Ancak onu evime alabilir miydim? Şimdilik bana zarar vermemiş olabilirdi ancak ona güvenmem içinde bir sebep yoktu. Yeniden ayağa kalkıp ona üstten bakarken konuştum.

"Seni evime alamam , güvenmiyorum."

Kaşları havalandı.

"İzin alıyorken bile mi? İznin olmadan da evine girip yaşayabilirdim, ışınlanma gücüne sahibim."

İşte bunu bilmiyordum. Biraz güvenimi kazanmıştı açıkçası. Bana sormadan beni kapı önüne koyabilirdi. Hem zaten ona izin vermessem aynısını yine yapabilirdi. Başımı istemeyerek te olsa olumlu anlamda salladım.

"Pekâlâ ama sadece kısa bir süreliğine, aynı evde yaşamamız doğru olmaz. Bir yolunu bulana kadar."

"Sonunda."

Diyerek kalkmış ve benden önce merdivenleri çıkmaya başlamıştı. Başımı onaylamaz biçimde sallarken onu takip ettim.

...

Alarmımın sesi ile oflayarak doğruldum. Okulum vardı yine. Esneyerek yatağımdan kalktım ve banyoya girip yüzümü yıkadım ve işlerimi halledip çıktım. Üzerime okul üniformasınıda geçirdikten sonra çantamı hazırladım ve aşağıya indim. Salonun girişine çantamı bırakarak içeri girdim.
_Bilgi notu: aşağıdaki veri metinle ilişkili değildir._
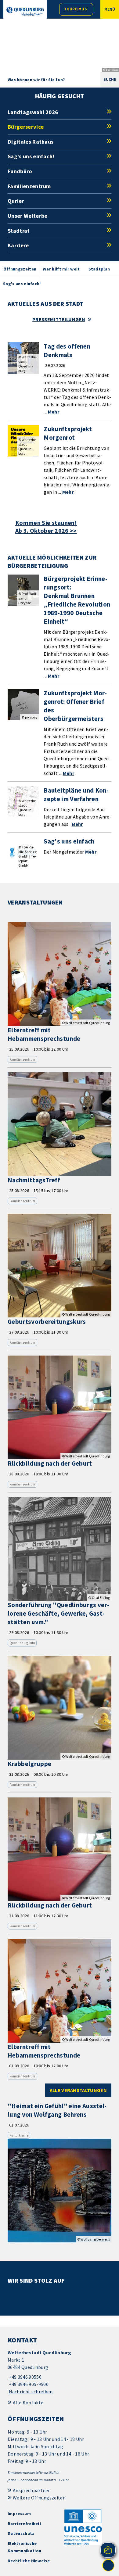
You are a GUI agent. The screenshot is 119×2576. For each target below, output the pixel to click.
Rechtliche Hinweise (29, 2560)
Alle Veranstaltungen (78, 2090)
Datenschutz (21, 2533)
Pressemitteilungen (58, 319)
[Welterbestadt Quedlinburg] (59, 2372)
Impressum (19, 2513)
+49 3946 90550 (24, 2377)
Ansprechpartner (31, 2490)
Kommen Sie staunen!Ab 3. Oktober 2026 (46, 527)
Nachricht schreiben (31, 2391)
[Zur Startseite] (25, 11)
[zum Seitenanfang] (108, 2565)
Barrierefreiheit (24, 2523)
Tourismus (75, 9)
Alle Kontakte (28, 2402)
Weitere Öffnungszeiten (39, 2498)
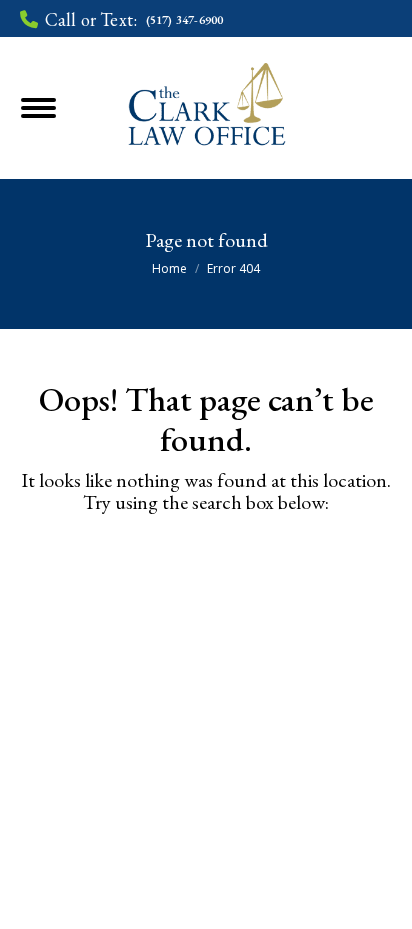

Seungmin koltukta uyukluyordu.
Dün önce yemek yemiş ardından uzun bir tanışma faslı yaşamıştık. Bana güçlerinden bazılarını göstermişti.

Telekinezi yapabiliyordu , beni salonun etrafında bir tur attırmıştı resmen. Işınlanabiliyordu ve zihin okuyabiliyordu. Zihin okuma mevzusu benim azda olsa korkmamı sağlasada öyle filmlerdeki gibi sürekli yada hissettirmeden olmuyor olması içimi ferahlatmıştı. Okurken büyük bir baş ağrısı giriyormuş. Üstelik zamanı durdurabilir, ve maddelerin şekilleri ilede oynayabilirmiş. Oturduğum bar sandalyesinden aniden iki tane olunca oldukça şaşırmıştım. Duvarların içindende geçebiliyordu ayrıca.

Kısacası o yenilmezdi. Fakat şuan kanepede tek kolu sarkmış ve ağzı açık, yanakları tombullaşmış olan bir Seungmin in kesinlikle elf olacağını tahmin edemezdiniz.

Yere düşmüş olan battaniyeyi geri üzerine örtüp mutfağa ilerledim. Buradan onu görebiliyordum mutfak ile salon birleşik olduğu için.

Dolaba ilerleyerek bir şişe süt çıkardım, bir tabağa mısır gevreğini koyduktan sonra sütüde üzerine kuydum. Sütü dolaba kaldırdıktan sonra birde kaşık aldım ve tezgaha doğru ilerledim. Arkamı döndüğümde gördüğüm beden ile tebessüm ettim. Çok sevimli duruyordu.

Yeni uyanmış ve yumruk yaptığı eli ile gözlerini ovalarken paytak adımlar ile buraya geliyordu.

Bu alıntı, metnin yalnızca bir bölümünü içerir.